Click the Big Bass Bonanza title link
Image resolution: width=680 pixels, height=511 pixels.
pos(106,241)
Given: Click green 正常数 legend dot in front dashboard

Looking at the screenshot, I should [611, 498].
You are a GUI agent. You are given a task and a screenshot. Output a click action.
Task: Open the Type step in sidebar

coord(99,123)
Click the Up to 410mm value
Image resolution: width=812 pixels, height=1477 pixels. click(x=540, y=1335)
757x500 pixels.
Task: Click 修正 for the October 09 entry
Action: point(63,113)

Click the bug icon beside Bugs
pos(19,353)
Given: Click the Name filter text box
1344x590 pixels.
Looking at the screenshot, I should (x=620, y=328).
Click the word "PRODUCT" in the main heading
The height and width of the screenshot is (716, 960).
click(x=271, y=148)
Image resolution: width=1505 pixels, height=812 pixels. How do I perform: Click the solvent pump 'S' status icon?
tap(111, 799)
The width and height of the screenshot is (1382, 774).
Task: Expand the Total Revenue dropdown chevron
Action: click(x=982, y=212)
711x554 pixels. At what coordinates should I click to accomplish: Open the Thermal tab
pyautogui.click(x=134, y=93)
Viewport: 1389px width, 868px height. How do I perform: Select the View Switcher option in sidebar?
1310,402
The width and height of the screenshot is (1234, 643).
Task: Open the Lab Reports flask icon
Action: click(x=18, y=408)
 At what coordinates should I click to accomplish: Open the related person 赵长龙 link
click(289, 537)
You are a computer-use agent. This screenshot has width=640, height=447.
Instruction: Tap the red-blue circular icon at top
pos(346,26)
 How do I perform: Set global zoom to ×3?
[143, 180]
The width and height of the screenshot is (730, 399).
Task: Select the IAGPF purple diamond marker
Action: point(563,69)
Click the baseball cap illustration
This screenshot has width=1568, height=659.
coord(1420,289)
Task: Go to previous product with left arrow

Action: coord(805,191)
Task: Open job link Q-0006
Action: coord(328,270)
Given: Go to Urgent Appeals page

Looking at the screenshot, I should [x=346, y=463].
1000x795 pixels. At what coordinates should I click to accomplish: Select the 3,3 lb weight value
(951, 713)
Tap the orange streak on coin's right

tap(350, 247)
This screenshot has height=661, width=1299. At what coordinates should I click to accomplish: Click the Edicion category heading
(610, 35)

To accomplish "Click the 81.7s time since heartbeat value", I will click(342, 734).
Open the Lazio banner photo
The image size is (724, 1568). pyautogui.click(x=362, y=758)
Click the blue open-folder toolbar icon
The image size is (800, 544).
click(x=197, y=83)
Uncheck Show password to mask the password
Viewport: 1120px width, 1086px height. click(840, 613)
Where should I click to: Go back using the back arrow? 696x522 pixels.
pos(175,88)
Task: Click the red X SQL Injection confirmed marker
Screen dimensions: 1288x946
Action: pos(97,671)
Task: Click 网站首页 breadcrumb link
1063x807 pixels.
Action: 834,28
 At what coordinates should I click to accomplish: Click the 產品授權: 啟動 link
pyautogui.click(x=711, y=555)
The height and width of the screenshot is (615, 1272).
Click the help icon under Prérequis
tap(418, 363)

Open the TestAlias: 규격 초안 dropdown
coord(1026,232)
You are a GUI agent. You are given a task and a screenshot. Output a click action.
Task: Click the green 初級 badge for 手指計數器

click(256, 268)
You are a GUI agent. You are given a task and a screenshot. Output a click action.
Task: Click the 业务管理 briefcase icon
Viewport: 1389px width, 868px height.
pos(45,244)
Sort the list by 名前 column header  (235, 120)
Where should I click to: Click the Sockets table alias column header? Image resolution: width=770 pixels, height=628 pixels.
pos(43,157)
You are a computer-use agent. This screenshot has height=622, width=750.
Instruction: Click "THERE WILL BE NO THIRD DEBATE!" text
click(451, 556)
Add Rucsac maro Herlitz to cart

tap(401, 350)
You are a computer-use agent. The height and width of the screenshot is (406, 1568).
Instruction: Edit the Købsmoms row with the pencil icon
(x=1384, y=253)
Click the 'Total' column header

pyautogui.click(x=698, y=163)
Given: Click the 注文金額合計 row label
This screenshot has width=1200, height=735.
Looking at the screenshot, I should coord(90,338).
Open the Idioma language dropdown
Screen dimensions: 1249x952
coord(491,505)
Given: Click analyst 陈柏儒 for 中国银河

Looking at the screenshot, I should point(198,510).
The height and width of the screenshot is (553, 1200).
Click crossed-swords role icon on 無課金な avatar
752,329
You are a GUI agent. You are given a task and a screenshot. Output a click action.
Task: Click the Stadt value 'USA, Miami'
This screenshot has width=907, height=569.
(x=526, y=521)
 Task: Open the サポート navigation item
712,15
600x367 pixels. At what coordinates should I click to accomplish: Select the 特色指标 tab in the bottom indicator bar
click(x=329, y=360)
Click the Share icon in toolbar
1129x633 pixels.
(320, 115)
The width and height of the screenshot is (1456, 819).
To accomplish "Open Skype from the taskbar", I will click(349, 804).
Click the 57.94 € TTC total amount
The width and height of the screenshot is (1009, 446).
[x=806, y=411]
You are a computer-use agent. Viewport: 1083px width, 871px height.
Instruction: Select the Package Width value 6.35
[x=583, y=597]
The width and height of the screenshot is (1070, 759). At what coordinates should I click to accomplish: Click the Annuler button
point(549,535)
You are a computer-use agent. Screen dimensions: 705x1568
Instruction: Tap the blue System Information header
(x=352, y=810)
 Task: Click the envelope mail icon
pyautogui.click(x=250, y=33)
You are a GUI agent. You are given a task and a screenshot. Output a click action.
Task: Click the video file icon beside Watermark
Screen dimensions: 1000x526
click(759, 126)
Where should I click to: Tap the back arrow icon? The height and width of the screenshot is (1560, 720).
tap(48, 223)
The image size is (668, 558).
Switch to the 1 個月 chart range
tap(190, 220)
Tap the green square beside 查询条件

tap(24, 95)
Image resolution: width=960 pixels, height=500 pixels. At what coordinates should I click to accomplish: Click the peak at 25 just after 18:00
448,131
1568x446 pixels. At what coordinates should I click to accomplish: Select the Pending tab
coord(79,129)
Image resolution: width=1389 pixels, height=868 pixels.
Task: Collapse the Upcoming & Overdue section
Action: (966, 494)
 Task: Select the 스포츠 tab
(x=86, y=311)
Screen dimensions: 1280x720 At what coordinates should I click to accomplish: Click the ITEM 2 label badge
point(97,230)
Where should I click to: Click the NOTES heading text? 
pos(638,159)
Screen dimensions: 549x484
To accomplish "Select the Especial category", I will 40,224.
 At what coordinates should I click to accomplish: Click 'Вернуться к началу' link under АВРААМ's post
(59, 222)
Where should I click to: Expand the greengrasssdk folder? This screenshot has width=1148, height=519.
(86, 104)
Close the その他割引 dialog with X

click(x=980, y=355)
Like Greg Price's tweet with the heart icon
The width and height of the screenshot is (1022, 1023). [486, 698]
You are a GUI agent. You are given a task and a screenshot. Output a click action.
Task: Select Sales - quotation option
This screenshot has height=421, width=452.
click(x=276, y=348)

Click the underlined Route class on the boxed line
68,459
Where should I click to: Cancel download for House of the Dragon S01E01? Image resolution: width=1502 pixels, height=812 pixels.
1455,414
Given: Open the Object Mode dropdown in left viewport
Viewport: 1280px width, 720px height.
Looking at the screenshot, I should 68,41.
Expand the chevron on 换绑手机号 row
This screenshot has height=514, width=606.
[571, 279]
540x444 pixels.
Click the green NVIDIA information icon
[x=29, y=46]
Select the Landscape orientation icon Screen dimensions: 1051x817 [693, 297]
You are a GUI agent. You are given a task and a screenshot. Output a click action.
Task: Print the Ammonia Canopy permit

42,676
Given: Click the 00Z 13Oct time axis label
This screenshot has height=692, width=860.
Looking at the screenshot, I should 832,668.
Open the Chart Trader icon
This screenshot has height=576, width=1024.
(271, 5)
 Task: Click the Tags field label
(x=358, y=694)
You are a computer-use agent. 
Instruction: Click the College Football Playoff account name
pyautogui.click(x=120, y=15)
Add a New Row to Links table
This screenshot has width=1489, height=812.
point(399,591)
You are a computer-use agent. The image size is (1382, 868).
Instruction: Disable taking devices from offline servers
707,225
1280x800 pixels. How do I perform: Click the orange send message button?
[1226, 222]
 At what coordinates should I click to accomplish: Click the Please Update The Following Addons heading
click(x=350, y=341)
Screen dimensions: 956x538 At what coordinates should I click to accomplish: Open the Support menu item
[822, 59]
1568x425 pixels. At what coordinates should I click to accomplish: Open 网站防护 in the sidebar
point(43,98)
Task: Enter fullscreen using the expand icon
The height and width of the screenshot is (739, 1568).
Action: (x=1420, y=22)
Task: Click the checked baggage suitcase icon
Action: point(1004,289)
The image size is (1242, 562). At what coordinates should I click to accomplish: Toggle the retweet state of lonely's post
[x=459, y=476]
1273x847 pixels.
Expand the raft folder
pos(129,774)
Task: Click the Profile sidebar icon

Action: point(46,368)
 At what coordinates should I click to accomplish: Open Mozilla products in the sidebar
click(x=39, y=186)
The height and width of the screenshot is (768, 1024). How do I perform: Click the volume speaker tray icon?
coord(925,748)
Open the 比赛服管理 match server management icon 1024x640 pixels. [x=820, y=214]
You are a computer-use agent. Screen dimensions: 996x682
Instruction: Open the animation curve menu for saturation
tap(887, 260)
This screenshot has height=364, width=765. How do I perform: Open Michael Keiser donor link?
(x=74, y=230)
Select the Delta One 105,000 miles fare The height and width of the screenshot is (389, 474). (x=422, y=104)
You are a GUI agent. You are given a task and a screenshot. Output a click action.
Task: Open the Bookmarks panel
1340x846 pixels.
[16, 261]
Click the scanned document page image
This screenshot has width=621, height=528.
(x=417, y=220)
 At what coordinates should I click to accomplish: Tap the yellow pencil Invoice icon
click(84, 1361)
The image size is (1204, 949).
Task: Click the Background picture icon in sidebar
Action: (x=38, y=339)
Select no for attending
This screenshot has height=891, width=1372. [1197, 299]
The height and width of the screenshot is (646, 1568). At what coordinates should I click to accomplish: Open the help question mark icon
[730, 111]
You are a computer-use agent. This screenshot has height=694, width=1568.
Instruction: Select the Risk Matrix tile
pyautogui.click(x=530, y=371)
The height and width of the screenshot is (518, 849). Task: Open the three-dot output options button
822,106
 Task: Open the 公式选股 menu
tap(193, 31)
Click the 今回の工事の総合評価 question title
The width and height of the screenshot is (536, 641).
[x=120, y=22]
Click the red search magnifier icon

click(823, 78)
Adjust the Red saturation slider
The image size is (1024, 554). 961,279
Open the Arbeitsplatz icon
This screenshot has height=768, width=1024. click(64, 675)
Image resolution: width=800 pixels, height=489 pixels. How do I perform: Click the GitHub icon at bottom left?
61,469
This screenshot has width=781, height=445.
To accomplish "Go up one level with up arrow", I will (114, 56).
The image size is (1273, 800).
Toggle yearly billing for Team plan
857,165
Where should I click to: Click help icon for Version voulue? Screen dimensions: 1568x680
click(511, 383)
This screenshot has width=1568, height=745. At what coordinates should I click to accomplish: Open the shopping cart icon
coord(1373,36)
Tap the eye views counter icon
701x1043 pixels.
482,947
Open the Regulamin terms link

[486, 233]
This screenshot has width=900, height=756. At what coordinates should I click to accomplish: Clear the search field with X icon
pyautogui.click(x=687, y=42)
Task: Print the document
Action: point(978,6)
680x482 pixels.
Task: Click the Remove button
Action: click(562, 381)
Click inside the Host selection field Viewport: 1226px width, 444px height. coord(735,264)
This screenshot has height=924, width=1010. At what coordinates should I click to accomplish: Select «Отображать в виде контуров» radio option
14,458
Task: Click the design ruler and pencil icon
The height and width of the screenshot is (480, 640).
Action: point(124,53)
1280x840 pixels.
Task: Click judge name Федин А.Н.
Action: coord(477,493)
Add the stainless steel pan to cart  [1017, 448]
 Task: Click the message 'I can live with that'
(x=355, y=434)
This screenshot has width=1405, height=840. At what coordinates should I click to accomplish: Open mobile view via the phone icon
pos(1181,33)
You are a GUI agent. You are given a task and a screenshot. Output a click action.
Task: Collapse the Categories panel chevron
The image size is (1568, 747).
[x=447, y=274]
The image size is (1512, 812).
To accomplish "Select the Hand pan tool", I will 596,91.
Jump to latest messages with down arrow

• _What you need to do_
If a line in the data contains the string "panel", copy it.

• _Answer section_
Task: Open the Bookmarks panel
Task: Collapse the Categories panel chevron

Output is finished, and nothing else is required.